Bliss and Campbell Architects
Helen Jones Pavilion, 1958
It was also in Minnesota where she developed an appreciation for the groundbreaking work of R. Buckminster Fuller, the American architect, designer, inventor and futurist who designed the geodesic dome. Over the course of six decades – on the East Coast, in Minnesota and in Utah – Anna Campbell Bliss forged her own path in the Modernist idiom. She began her career with the completion of architectural commissions in the 1950s and continued with design work for international exhibitions in the 1960s. She began producing groundbreaking color and light studies and trailblazing computer-designed digital art work in the 1970s. She won public art commissions in the 1980s, she created art books in the 1990s, and has continued fulfilling major site commissions in the 2000s. Bliss’s techniques and materials include photography, painting and drawing, screenprinting, monoprinting, digital printing, cast stained glass, alkyd on enameled steel, laser etching on anodized aluminum, and mixed media on paper and canvas.
Flock of Birds
Anna Campbell Bliss
Immersed in the myriad facets of Modernism, the work of Anna Campbell Bliss reveals numerous sources of inspiration: Bauhaus-informed architecture and design; 20th century abstraction and constructivism; the line in 20th century Cubist and Surrealist paintings, particularly the work of Paul Klee; geometry in the design work of such ancient cultures as the Babylonians, Mayans, and Islam; the precision of mathematical equations in the Italian Renaissance art work of Leonardo da Vinci and Piero della Francesca; the color and light in 19th French Impressionist paintings and early 20th century Nabi and Fauve paintings by such artists as Claude Monet, Pierre Bonnard and Henri Matisse; and colors in the garden and how they transform in changing light.

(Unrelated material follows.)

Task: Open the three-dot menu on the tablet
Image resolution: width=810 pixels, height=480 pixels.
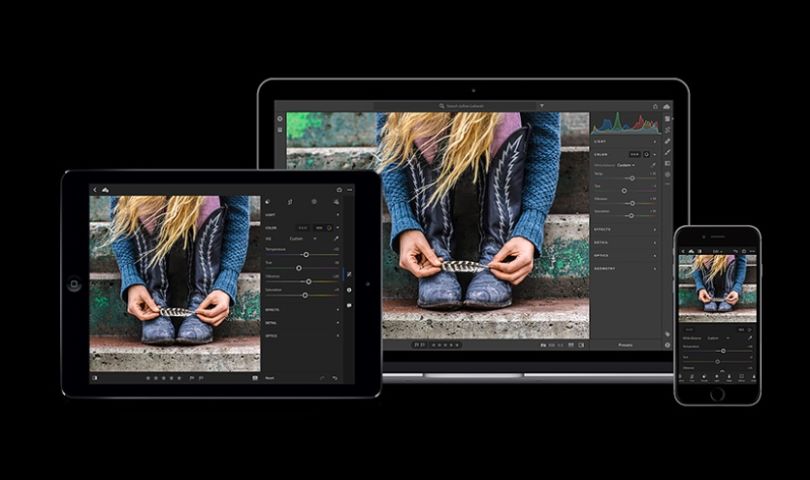Action: coord(349,189)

From her early use of computers for the creation of digitally-based color studies to her large site commissions for airports, universities and churches, this pioneering yet still under-recognized artist has not only fostered an awareness and appreciation for art in her home state of Utah but over the last six decades has forged a unique brand of Modernism—one that draws from the past yet embraces the future.